Upon arriving for a shift, a worker first picks up a PrivAssist Smartline handheld reader that the individual then carries throughout his shift. Priva's 125 kHz low-frequency (LF) passive RFID tags, complying with the ISO 11784/85 standard, have been mounted on a wall. The worker finds the tag with his name on it, and then taps the reader next to the tag in order to interrogate that tag ID, thereby indicating the start of his shift. A description of each task is also mounted on the wall, along with a passive RFID tag beneath each description. The employee selects the task he is about to undertake, such as pruning or harvesting, and uses the handheld to read the tag associated with that task. If pruning, the worker simply proceeds to the appropriate row. At the front of each row, another RFID tag is mounted, with a unique ID number that identifies that particular row, along with all plants within it. The staff member taps the row tag with his handheld, and the timestamp and row number are then stored on the reader. After moving on to another row, he next taps the tag for that row, and so forth. Once finished, the worker proceeds to a Priva upload terminal, where the collected data is transferred from the reader to the terminal, which forwards that information to the back-end system via a wired connection.

The Priva software links the individual's name, task and rows completed, and then transmits that data to the Empower software, which determines what that worker's payroll amount should be.

If the employee is harvesting cucumbers or tomatoes, the process is slightly different. The worker uses the handheld reader to tap his own ID tag on the wall at the beginning of the shift, as well as the task tag, and then obtains a cart on which the produce will be loaded. The cart has an RFID tag on it, and the employee taps the tag with the reader to link himself to that cart. Once the cart is full, he moves it to a weighing station, which has a built-in Priva RFID interrogator that reads the tag when the cart is placed on the scale. That information is sent directly from the fixed reader to the back-end Priva software, which stores a record of the individual using that cart. The data is then forwarded once more to the Empower system, in order to calculate how much to pay that individual for the work performed, based on the weight of the produce harvested.

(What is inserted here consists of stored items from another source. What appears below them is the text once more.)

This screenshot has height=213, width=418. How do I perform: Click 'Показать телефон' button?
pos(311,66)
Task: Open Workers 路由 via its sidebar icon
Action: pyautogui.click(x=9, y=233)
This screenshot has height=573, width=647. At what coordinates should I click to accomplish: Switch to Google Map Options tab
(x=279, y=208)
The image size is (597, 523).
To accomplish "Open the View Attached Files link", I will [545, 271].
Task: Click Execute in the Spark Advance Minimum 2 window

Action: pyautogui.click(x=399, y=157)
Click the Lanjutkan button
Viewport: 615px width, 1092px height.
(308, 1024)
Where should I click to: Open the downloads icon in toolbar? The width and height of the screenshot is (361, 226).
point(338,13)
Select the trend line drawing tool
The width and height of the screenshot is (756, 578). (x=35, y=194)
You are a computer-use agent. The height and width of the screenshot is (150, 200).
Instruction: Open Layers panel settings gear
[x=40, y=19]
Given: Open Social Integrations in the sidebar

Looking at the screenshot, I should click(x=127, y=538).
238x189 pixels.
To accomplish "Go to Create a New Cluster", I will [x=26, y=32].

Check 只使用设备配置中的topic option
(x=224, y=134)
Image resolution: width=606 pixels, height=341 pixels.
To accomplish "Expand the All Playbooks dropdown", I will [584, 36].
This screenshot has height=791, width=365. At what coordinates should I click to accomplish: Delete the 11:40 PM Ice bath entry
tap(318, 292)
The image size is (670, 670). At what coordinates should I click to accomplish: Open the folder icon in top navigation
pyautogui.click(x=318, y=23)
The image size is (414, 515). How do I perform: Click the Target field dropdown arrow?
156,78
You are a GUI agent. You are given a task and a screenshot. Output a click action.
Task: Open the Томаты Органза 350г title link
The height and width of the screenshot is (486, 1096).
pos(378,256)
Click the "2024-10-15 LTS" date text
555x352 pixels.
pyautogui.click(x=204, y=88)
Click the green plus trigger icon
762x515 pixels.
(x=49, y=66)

Priva's passive 125 kHz passive RFID tag

According to Jensen, after Eurofresh installed the system in four of its 15 greenhouses, the workers' productivity has at least doubled. While staff members had previously been able to prune an average of eight rows per person per shift, that average is now 14 to 20 rows. That increase, says Kevin Jensen, Eurofresh Farms' director of information technology, is due to the improved information now available. With the new system in place, he says, workers are paid for the exact amount of work performed, thereby providing an incentive for them to work harder. For the staff, that means their paychecks are larger, while for Eurofresh, it means the company does not need to hire as many workers.

Moreover, the data derived from the system enables the company to better record how each plant is managed, as well as when a specific variety of plant is not doing well or requires excessive amounts of time to be cared for or harvested. Now that the company knows exactly how many pounds of product are being harvested from specific rows, supervisors need not spend as much time counting and verifying the quantity of rows in which staff members worked, and can now focus on quality—for example, determining the health of plants processed by workers. For customers, Jensen says, it means a higher quality product.

Jensen expects to install the RFID system at all 15 greenhouses by the end of 2013. This is the first time Empower has integrated its time and payroll software with Priva's system, he says, though it has utilized RFID data for its software packages. "We're thrilled it's working for Eurofresh, and we think this is something other companies will be leveraging in the future," says Yvonne Fong, Empower's product manager.

"Having an interface into our existing payroll software was absolutely critical," Jensen states. That was possible, Fong notes, due to the Empower system's flexible import interface.